Gli scienziati danesi si sono basati sui dati raccolti nell’ambito dell’iniziativa nazionale di screening con tampone gratuito, che ha permesso di testare più di due terzi della popolazione (4 milioni di persone, 69%) nel 2020. Visto l’arco temporale a cui si è fatto riferimento, non è stato possibile stimare la protezione contro reinfezioni da varianti di Sars-CoV-2 e gli autori sottolineano che su questo sono necessari ulteriori studi.

Un focus è stato inoltre dedicato agli operatori sanitari, che hanno una maggiore esposizione al virus.
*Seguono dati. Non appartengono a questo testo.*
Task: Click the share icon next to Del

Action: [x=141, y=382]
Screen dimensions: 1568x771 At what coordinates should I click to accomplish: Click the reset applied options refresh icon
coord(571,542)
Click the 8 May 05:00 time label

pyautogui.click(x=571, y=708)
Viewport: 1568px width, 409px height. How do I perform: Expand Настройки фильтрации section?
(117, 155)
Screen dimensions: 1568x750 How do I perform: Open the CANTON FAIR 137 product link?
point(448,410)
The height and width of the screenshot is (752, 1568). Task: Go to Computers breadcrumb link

Anche in questa sottoanalisi i risultati ottenuti sono stati simili: si è reinfettato l’1,2% di chi aveva avuto Covid nella prima ondata, rispetto al tasso di infezione di chi non aveva mai incontrato il virus pari al 6,2%. Protezione stimata dell’81,1%.

“Rispetto alle analisi più formali di casi di reinfezione che si basano sui dati delle sequenze virali – osservano in un commento collegato Rosemary J. Boyton e Daniel M. Altmann, esperti dell’Imperial College Londonmolti troveranno questi dati sull’immunità naturale relativamente allarmanti: solo l’80% di protezione dalla reinfezione, che scende al 47% nelle persone sopra i 65 anni. E’ una percentuale più preoccupante rispetto a quella offerta da studi precedenti”.

I risultati danesi, concludono, “sono la conferma, se fosse necessario, che per Sars-CoV-2 la speranza di un’immunità protettiva attraverso le infezioni naturali potrebbe non essere alla nostra portata, e un programma di vaccinazione globale con vaccini ad alta efficacia è invece la soluzione duratura”.